June 3, 2019: SPOT Illustrates Use of Real-World Health System Data in Designing Embedded Pragmatic Clinical Trials

An important advantage of embedding pragmatic clinical trials within health care systems is the availability of detailed clinical data on potential participants during trial design. These data can be used to determine eligibility criteria, predict changes in participant characteristics over time, and inform sample size calculations and other design features.

Investigators from the Suicide Prevention Outreach Trial (SPOT), an NIH Collaboratory Demonstration Project, recently shared their experiences with using electronic health record data on patients in the participating health systems to inform trial design. The article was published in Clinical Trials.

SPOT was designed to compare the effect of 2 outreach interventions and usual care on the rate of fatal and nonfatal suicide attempts in 3 large health care delivery systems. The investigators used historical data from the electronic health records of the participating health systems to select eligibility requirements, estimate the distribution of patient characteristics during the trial, and calculate statistical power and sample size. Their experiences offer lessons for others who are designing pragmatic trials embedded in health systems with automated data sources.

SPOT was supported within the NIH Collaboratory by a cooperative agreement from the National Institute of Mental Health and received logistical and technical support from the NIH Collaboratory Coordinating Center.
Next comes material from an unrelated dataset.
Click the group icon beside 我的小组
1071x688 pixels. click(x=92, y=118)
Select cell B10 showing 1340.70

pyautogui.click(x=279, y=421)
Download a study snapshot of SPOT, and learn more about the NIH Collaboratory Demonstration Projects.

May 8, 2019: Dr. Greg Simon Receives National Suicide Prevention Award

At the Lifesavers Gala in New York last night, Dr. Greg Simon received the American Foundation for Suicide Prevention (AFSP’s) Research Award for his contributions to suicide prevention. Dr. Simon leads the Suicide Prevention Outreach Trial (SPOT), an NIH Collaboratory Demonstration Project that builds on previous work demonstrating that patients who answer “yes” to thoughts of self-harm on routinely administered PHQ-9 questionnaires at primary care visits are more likely to attempt suicide. For these high-risk patients, SPOT explores different modes of outreach (care management or online skills training versus usual care) to prevent suicide.

“There’s a conspiracy of silence around suicidal thoughts, because it’s awkward to discuss. So we’ve found that we have to incorporate talking about it into our standard care. Our suicide prevention work is a great example of how research and care keep influencing each other to improve our patients’ health. When research springs from clinicians’ and patients’ questions, ‘learning health systems’ can put results into practice much faster than the oft-cited 17-year lag.” — Dr. Greg Simon, from the Kaiser Permanente Washington Health Research Institute Press Release

Dr. Simon and his colleagues are also studying how machine-learning models can be used to predict risk of suicide. The models combine the PHQ-9 mental health questionnaire responses with information from electronic health records, including prior suicide attempts and mental health and substance use diagnoses. In a blog post regarding his research (and recent publication) on machine learning, Dr. Simon compares machine learning to warning lights on cars:

Our paper prompted many questions from clinicians and health system leaders about the practical utility of risk predictions:

“Are machine learning algorithms accurate enough to replace clinicians’ judgment?” our clinical partners asked.

“No,” I answered, “but they are accurate enough to direct clinicians’ attention.”

The AFSP also honored four others, including Anderson Cooper, a CNN and 60-minutes correspondent, and Kate Snow, an NBC news correspondent, for their work raising public awareness of suicide prevention.